#### Request
Arrange the data from the line containing "Identify the location of save to disk." through the line containing "The image size is (1366, 722)." as a Markdown table with the columns Row and Line, numbering each row and omitting blank lines.

══════

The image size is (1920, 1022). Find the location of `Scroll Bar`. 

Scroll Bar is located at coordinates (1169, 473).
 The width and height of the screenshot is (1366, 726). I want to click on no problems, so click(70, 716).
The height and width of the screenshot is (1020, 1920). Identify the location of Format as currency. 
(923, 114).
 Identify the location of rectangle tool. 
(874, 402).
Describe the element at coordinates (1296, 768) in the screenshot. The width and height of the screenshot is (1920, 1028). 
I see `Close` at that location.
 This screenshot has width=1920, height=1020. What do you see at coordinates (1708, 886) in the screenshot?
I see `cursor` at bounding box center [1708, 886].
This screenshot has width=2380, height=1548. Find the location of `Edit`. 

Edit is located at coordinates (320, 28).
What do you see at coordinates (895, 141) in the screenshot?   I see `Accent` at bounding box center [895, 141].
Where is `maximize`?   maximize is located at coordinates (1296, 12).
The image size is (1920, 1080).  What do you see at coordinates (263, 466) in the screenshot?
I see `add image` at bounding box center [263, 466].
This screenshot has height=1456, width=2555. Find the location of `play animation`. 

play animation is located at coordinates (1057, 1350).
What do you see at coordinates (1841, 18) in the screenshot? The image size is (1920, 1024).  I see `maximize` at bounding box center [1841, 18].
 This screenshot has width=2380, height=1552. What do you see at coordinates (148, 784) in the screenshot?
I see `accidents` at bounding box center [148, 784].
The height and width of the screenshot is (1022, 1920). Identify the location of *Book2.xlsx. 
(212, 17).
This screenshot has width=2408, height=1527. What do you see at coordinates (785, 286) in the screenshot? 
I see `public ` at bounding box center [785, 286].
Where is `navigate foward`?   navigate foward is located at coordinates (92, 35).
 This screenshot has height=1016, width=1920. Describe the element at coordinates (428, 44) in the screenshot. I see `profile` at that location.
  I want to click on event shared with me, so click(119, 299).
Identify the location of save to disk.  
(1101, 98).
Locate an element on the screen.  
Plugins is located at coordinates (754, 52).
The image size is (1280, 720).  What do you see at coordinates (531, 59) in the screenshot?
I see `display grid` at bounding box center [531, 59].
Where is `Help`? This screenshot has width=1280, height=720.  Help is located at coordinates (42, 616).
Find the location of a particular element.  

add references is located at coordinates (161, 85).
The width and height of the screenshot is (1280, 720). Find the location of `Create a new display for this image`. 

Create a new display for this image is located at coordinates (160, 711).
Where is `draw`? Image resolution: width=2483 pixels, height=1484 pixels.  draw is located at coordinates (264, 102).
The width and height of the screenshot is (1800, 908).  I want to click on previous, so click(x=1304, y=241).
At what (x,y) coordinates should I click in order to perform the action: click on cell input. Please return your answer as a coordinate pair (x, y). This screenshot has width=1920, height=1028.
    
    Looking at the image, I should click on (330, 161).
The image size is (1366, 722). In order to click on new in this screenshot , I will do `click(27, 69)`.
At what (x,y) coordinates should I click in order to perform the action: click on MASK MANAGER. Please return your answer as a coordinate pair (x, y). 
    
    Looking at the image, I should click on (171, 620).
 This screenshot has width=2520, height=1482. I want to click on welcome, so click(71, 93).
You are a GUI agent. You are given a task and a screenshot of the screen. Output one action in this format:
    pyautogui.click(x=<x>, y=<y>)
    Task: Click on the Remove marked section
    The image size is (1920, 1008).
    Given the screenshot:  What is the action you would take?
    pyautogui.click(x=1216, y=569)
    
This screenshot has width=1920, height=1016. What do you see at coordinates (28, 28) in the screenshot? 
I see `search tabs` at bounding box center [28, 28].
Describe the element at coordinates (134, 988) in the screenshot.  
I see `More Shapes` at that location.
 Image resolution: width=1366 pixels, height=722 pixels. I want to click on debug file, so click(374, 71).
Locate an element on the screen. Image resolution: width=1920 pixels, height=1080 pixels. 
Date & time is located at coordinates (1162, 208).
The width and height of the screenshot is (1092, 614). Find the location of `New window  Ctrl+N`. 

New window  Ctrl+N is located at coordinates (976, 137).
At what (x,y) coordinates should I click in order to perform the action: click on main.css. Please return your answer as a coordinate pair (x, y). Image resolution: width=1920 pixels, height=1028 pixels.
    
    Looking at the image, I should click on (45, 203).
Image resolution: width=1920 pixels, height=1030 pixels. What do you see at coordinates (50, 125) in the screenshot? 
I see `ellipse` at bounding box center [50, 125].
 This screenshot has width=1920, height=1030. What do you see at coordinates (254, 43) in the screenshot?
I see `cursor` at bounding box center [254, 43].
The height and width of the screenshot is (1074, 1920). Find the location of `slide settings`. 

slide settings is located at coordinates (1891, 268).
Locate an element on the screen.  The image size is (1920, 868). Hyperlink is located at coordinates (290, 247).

══════

#### Reply to the exercise
| Row | Line |
|---|---|
| 1 | Identify the location of save to disk.   |
| 2 | (1101, 98). |
| 3 | Locate an element on the screen.   |
| 4 | Plugins is located at coordinates (754, 52). |
| 5 | The image size is (1280, 720).  What do you see at coordinates (531, 59) in the screenshot? |
| 6 | I see `display grid` at bounding box center [531, 59]. |
| 7 | Where is `Help`? This screenshot has width=1280, height=720.  Help is located at coordinates (42, 616). |
| 8 | Find the location of a particular element.   |
| 9 | add references is located at coordinates (161, 85). |
| 10 | The width and height of the screenshot is (1280, 720). Find the location of `Create a new display for this image`.  |
| 11 | Create a new display for this image is located at coordinates (160, 711). |
| 12 | Where is `draw`? Image resolution: width=2483 pixels, height=1484 pixels.  draw is located at coordinates (264, 102). |
| 13 | The width and height of the screenshot is (1800, 908).  I want to click on previous, so click(x=1304, y=241). |
| 14 | At what (x,y) coordinates should I click in order to perform the action: click on cell input. Please return your answer as a coordinate pair (x, y). This screenshot has width=1920, height=1028. |
| 15 |     Looking at the image, I should click on (330, 161). |
| 16 | The image size is (1366, 722). In order to click on new in this screenshot , I will do `click(27, 69)`. |